**Problem details**
Reproduce the following material line for line, with no changes.

**Materials provided**
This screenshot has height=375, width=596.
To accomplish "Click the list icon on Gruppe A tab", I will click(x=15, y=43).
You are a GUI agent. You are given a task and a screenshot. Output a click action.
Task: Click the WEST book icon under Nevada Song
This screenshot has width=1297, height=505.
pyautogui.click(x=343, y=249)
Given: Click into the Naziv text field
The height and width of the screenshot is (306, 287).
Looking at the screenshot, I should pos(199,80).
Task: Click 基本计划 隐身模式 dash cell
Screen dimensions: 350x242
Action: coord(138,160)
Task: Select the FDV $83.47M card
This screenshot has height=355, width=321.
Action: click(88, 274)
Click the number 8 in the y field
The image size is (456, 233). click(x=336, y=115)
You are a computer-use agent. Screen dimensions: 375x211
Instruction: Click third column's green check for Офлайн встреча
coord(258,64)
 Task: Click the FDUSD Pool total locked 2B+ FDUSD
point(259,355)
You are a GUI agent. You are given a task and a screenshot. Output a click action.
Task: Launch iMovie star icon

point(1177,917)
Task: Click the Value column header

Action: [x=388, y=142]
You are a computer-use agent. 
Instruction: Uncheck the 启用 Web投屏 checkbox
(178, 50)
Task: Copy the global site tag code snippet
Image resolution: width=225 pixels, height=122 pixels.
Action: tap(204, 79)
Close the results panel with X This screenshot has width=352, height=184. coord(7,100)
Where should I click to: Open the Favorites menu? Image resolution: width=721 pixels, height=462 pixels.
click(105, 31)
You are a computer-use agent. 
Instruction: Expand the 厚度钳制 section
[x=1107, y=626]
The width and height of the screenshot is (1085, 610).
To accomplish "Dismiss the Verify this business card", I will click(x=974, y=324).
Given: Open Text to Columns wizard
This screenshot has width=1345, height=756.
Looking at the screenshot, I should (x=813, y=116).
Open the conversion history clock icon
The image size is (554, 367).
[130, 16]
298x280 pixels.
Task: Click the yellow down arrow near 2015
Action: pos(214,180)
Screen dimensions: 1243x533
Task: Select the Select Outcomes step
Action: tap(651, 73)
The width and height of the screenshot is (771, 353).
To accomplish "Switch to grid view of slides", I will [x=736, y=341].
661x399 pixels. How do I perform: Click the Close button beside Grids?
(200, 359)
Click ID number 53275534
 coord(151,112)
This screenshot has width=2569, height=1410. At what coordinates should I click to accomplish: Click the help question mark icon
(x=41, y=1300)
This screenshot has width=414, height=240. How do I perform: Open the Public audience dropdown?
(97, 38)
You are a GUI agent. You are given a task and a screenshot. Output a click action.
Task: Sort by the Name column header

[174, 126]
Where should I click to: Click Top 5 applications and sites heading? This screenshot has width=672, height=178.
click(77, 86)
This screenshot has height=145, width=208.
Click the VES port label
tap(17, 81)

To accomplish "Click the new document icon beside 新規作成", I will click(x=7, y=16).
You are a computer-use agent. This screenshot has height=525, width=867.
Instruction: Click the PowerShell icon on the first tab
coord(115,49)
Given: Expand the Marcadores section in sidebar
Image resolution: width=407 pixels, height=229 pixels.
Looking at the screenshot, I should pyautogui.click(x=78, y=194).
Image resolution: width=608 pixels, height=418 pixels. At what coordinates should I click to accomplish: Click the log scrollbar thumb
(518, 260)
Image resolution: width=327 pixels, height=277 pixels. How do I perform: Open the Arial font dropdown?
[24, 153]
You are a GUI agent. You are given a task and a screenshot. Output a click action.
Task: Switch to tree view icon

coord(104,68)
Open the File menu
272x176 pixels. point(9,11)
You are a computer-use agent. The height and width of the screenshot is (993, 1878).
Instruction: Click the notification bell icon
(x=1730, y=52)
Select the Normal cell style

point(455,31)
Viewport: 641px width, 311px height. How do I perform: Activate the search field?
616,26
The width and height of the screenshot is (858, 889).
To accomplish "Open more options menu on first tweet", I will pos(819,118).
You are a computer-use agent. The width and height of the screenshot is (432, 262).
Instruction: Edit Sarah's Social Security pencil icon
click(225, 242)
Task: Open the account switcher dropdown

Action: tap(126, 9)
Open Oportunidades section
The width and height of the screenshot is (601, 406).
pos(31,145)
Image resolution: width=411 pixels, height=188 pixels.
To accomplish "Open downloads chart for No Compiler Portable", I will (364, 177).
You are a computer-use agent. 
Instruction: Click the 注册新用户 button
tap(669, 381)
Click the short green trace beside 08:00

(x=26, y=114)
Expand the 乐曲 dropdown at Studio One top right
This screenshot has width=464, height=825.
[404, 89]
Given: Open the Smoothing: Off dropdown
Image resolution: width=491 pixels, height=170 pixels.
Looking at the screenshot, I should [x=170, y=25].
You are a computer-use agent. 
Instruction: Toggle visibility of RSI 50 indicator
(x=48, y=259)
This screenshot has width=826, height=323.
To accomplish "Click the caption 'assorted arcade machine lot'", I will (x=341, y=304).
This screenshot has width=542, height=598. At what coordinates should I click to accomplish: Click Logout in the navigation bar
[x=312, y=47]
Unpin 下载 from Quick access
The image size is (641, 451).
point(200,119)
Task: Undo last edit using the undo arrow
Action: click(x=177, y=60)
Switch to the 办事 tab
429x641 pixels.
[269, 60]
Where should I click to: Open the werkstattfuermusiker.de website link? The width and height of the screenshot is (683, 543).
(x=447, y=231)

**Answer to the task**
This screenshot has height=375, width=596.
To accomplish "Click the list icon on Gruppe A tab", I will click(x=15, y=43).
You are a GUI agent. You are given a task and a screenshot. Output a click action.
Task: Click the WEST book icon under Nevada Song
This screenshot has width=1297, height=505.
pyautogui.click(x=343, y=249)
Given: Click into the Naziv text field
The height and width of the screenshot is (306, 287).
Looking at the screenshot, I should pos(199,80).
Task: Click 基本计划 隐身模式 dash cell
Screen dimensions: 350x242
Action: coord(138,160)
Task: Select the FDV $83.47M card
This screenshot has height=355, width=321.
Action: click(88, 274)
Click the number 8 in the y field
The image size is (456, 233). click(x=336, y=115)
You are a computer-use agent. Screen dimensions: 375x211
Instruction: Click third column's green check for Офлайн встреча
coord(258,64)
 Task: Click the FDUSD Pool total locked 2B+ FDUSD
point(259,355)
You are a GUI agent. You are given a task and a screenshot. Output a click action.
Task: Launch iMovie star icon

point(1177,917)
Task: Click the Value column header

Action: [x=388, y=142]
You are a computer-use agent. 
Instruction: Uncheck the 启用 Web投屏 checkbox
(178, 50)
Task: Copy the global site tag code snippet
Image resolution: width=225 pixels, height=122 pixels.
Action: tap(204, 79)
Close the results panel with X This screenshot has width=352, height=184. coord(7,100)
Where should I click to: Open the Favorites menu? Image resolution: width=721 pixels, height=462 pixels.
click(105, 31)
You are a computer-use agent. 
Instruction: Expand the 厚度钳制 section
[x=1107, y=626]
The width and height of the screenshot is (1085, 610).
To accomplish "Dismiss the Verify this business card", I will click(x=974, y=324).
Given: Open Text to Columns wizard
This screenshot has width=1345, height=756.
Looking at the screenshot, I should (x=813, y=116).
Open the conversion history clock icon
The image size is (554, 367).
[130, 16]
298x280 pixels.
Task: Click the yellow down arrow near 2015
Action: pos(214,180)
Screen dimensions: 1243x533
Task: Select the Select Outcomes step
Action: tap(651, 73)
The width and height of the screenshot is (771, 353).
To accomplish "Switch to grid view of slides", I will [x=736, y=341].
661x399 pixels. How do I perform: Click the Close button beside Grids?
(200, 359)
Click ID number 53275534
 coord(151,112)
This screenshot has width=2569, height=1410. At what coordinates should I click to accomplish: Click the help question mark icon
(x=41, y=1300)
This screenshot has width=414, height=240. How do I perform: Open the Public audience dropdown?
(97, 38)
You are a GUI agent. You are given a task and a screenshot. Output a click action.
Task: Sort by the Name column header

[174, 126]
Where should I click to: Click Top 5 applications and sites heading? This screenshot has width=672, height=178.
click(77, 86)
This screenshot has height=145, width=208.
Click the VES port label
tap(17, 81)

To accomplish "Click the new document icon beside 新規作成", I will click(x=7, y=16).
You are a computer-use agent. This screenshot has height=525, width=867.
Instruction: Click the PowerShell icon on the first tab
coord(115,49)
Given: Expand the Marcadores section in sidebar
Image resolution: width=407 pixels, height=229 pixels.
Looking at the screenshot, I should pyautogui.click(x=78, y=194).
Image resolution: width=608 pixels, height=418 pixels. At what coordinates should I click to accomplish: Click the log scrollbar thumb
(518, 260)
Image resolution: width=327 pixels, height=277 pixels. How do I perform: Open the Arial font dropdown?
[24, 153]
You are a GUI agent. You are given a task and a screenshot. Output a click action.
Task: Switch to tree view icon

coord(104,68)
Open the File menu
272x176 pixels. point(9,11)
You are a computer-use agent. The height and width of the screenshot is (993, 1878).
Instruction: Click the notification bell icon
(x=1730, y=52)
Select the Normal cell style

point(455,31)
Viewport: 641px width, 311px height. How do I perform: Activate the search field?
616,26
The width and height of the screenshot is (858, 889).
To accomplish "Open more options menu on first tweet", I will pos(819,118).
You are a computer-use agent. The width and height of the screenshot is (432, 262).
Instruction: Edit Sarah's Social Security pencil icon
click(225, 242)
Task: Open the account switcher dropdown

Action: tap(126, 9)
Open Oportunidades section
The width and height of the screenshot is (601, 406).
pos(31,145)
Image resolution: width=411 pixels, height=188 pixels.
To accomplish "Open downloads chart for No Compiler Portable", I will (364, 177).
You are a computer-use agent. 
Instruction: Click the 注册新用户 button
tap(669, 381)
Click the short green trace beside 08:00

(x=26, y=114)
Expand the 乐曲 dropdown at Studio One top right
This screenshot has width=464, height=825.
[404, 89]
Given: Open the Smoothing: Off dropdown
Image resolution: width=491 pixels, height=170 pixels.
Looking at the screenshot, I should [x=170, y=25].
You are a computer-use agent. 
Instruction: Toggle visibility of RSI 50 indicator
(x=48, y=259)
This screenshot has width=826, height=323.
To accomplish "Click the caption 'assorted arcade machine lot'", I will (x=341, y=304).
This screenshot has width=542, height=598. At what coordinates should I click to accomplish: Click Logout in the navigation bar
[x=312, y=47]
Unpin 下载 from Quick access
The image size is (641, 451).
point(200,119)
Task: Undo last edit using the undo arrow
Action: click(x=177, y=60)
Switch to the 办事 tab
429x641 pixels.
[269, 60]
Where should I click to: Open the werkstattfuermusiker.de website link? The width and height of the screenshot is (683, 543).
(x=447, y=231)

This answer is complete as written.